WHAT YOU WILL DO = Each record below should be returned exactly, with its pictures left out.

(ENTRIES PROVIDED Opens)

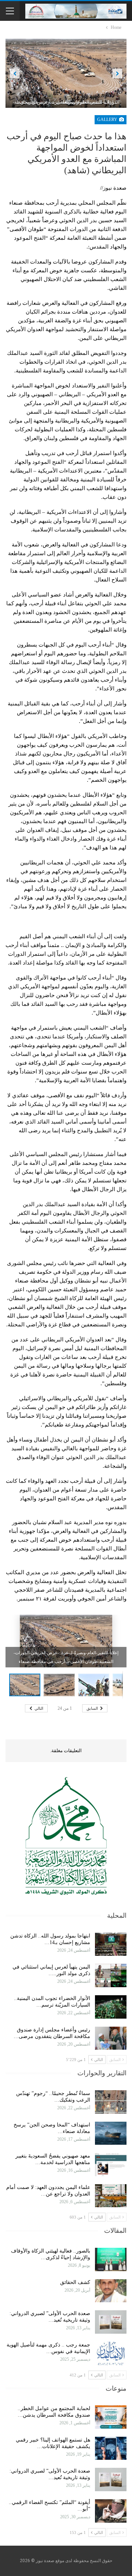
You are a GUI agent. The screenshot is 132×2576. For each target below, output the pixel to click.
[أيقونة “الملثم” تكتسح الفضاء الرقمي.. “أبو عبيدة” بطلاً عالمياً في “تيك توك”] (110, 2511)
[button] (61, 1685)
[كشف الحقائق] (110, 2291)
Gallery (107, 119)
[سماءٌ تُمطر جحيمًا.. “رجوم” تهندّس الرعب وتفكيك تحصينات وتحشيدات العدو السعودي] (110, 2102)
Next (117, 73)
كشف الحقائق (74, 2282)
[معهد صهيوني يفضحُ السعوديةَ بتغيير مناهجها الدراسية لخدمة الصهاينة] (110, 2164)
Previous (15, 73)
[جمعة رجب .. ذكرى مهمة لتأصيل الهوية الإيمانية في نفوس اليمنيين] (110, 2353)
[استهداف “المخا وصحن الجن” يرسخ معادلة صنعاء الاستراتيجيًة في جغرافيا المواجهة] (110, 2133)
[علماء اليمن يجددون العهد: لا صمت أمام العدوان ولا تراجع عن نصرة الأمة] (110, 2196)
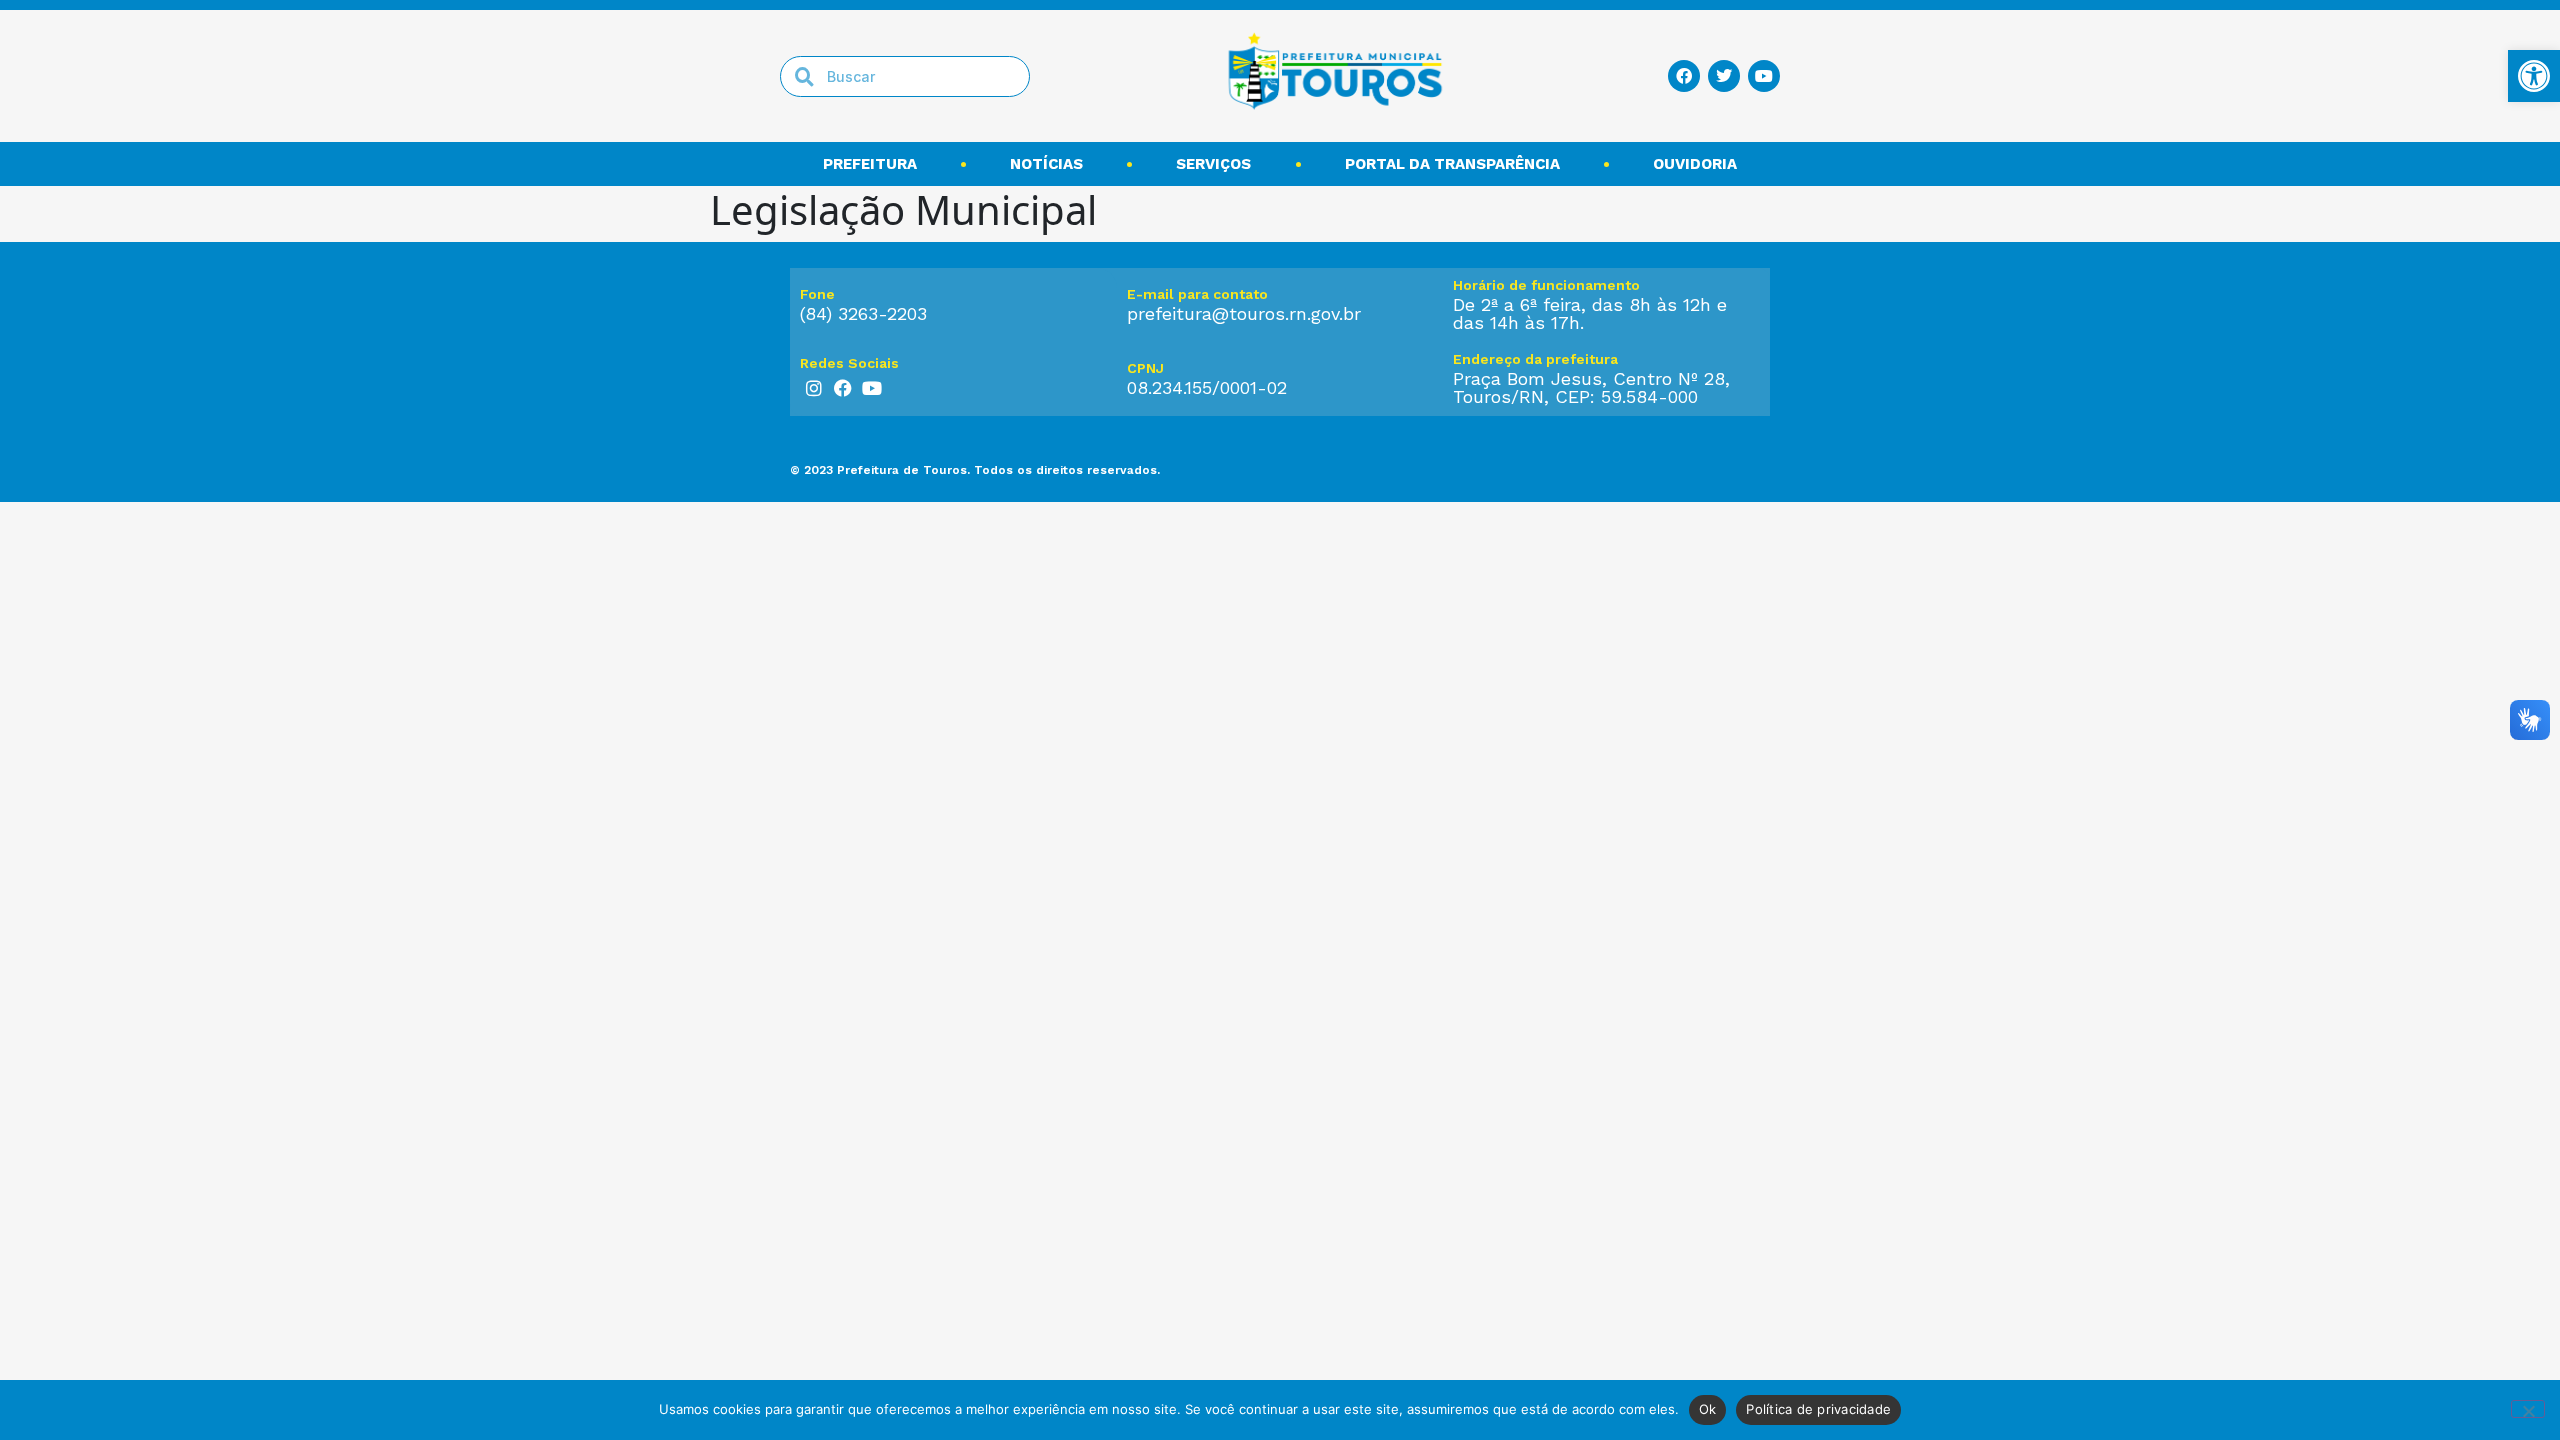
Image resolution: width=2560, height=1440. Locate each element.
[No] (2528, 1409)
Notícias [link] (1046, 164)
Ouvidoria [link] (1695, 164)
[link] (2534, 76)
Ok (1708, 1409)
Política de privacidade (1818, 1409)
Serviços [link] (1213, 164)
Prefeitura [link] (870, 164)
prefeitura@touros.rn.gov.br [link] (1244, 313)
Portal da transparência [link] (1452, 164)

(ENTRIES PROVIDED Closes)

ANSWER SECTION =
You are a GUI agent. The screenshot is 132×2576. For each target below, output the pixel to click.
[أيقونة “الملثم” تكتسح الفضاء الرقمي.. “أبو عبيدة” بطلاً عالمياً في “تيك توك”] (110, 2511)
[button] (61, 1685)
[كشف الحقائق] (110, 2291)
Gallery (107, 119)
[سماءٌ تُمطر جحيمًا.. “رجوم” تهندّس الرعب وتفكيك تحصينات وتحشيدات العدو السعودي] (110, 2102)
Next (117, 73)
كشف الحقائق (74, 2282)
[معهد صهيوني يفضحُ السعوديةَ بتغيير مناهجها الدراسية لخدمة الصهاينة] (110, 2164)
Previous (15, 73)
[جمعة رجب .. ذكرى مهمة لتأصيل الهوية الإيمانية في نفوس اليمنيين] (110, 2353)
[استهداف “المخا وصحن الجن” يرسخ معادلة صنعاء الاستراتيجيًة في جغرافيا المواجهة] (110, 2133)
[علماء اليمن يجددون العهد: لا صمت أمام العدوان ولا تراجع عن نصرة الأمة] (110, 2196)
Image resolution: width=2560, height=1440. Locate each element.
[No] (2528, 1409)
Notícias [link] (1046, 164)
Ouvidoria [link] (1695, 164)
[link] (2534, 76)
Ok (1708, 1409)
Política de privacidade (1818, 1409)
Serviços [link] (1213, 164)
Prefeitura [link] (870, 164)
prefeitura@touros.rn.gov.br [link] (1244, 313)
Portal da transparência [link] (1452, 164)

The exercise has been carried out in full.